NASA began its latest rehearsal for Artemis on Saturday, launching a two-day practice countdown aimed at preparing for the fueling of a new moon rocket. The countdown is the precursor step NASA needs before it can fuel the Space Launch System for a lunar flyby and ultimately move toward a crew launch, the Associated Press reported.
Commander Reid Wiseman and his crew are the first astronauts to launch to the moon since 1972, and NASA has them in quarantine as they monitor the dress rehearsal from their base in Houston. After the rocket is cleared for flight, the crew will then travel to Kennedy Space Center for the next phase of launch preparations.

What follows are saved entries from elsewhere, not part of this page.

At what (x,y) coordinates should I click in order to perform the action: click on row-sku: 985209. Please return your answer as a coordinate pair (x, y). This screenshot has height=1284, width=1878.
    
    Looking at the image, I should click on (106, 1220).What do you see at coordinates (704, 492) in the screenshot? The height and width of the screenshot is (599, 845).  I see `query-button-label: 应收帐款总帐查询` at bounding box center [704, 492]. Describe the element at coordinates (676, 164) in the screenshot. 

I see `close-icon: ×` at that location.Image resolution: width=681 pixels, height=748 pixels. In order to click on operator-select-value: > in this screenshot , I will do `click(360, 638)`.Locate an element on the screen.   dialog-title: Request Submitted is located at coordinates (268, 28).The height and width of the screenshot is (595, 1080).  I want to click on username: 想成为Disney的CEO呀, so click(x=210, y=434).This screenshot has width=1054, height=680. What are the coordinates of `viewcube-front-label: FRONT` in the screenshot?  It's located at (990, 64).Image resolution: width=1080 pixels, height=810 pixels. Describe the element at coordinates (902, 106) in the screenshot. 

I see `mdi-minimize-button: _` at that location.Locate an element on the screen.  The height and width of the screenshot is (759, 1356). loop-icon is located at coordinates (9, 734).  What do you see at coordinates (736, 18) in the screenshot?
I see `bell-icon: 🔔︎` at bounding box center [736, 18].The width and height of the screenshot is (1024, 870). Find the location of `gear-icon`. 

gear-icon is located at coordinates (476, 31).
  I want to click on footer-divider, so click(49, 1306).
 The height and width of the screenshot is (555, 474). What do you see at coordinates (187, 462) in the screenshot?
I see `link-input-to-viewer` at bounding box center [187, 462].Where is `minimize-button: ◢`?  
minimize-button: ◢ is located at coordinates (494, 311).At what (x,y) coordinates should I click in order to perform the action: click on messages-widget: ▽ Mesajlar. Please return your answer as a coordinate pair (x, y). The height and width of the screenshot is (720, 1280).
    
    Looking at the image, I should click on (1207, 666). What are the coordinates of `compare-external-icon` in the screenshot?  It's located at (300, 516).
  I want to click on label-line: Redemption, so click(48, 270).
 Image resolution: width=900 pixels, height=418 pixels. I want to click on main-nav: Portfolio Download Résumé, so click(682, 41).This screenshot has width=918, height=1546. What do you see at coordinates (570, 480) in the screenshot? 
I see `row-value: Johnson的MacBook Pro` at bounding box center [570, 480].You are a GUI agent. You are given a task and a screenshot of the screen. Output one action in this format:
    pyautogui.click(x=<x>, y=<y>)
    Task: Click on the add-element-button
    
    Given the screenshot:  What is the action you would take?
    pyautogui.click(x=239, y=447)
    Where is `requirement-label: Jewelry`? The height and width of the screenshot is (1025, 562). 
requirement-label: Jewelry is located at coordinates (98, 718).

The Space Launch System rocket, described by NASA as 322 feet tall, moved to the pad two weeks earlier. Teams are scheduled to fill the rocket’s tank with more than 700,000 gallons of super-cold fuel as part of the practice sequence, with the test stopping about a half-minute short of when the engines would light.
NASA’s schedule has also been affected by weather. A bitter cold spell delayed the fueling demonstration and pushed the launch by two days, which the AP said now makes Feb. 8 the earliest date the rocket could blast off.
Riding on top of the rocket will be the Orion capsule carrying the U.S. and Canadian astronauts, who will fly around the moon and then return directly to Earth without stopping before splashdown in the Pacific. The mission is expected to last nearly 10 days, according to the AP account, and it follows NASA’s prior moon missions during the Apollo program from 1968 to 1972, when 24 astronauts went to the moon and 12 walked on the surface.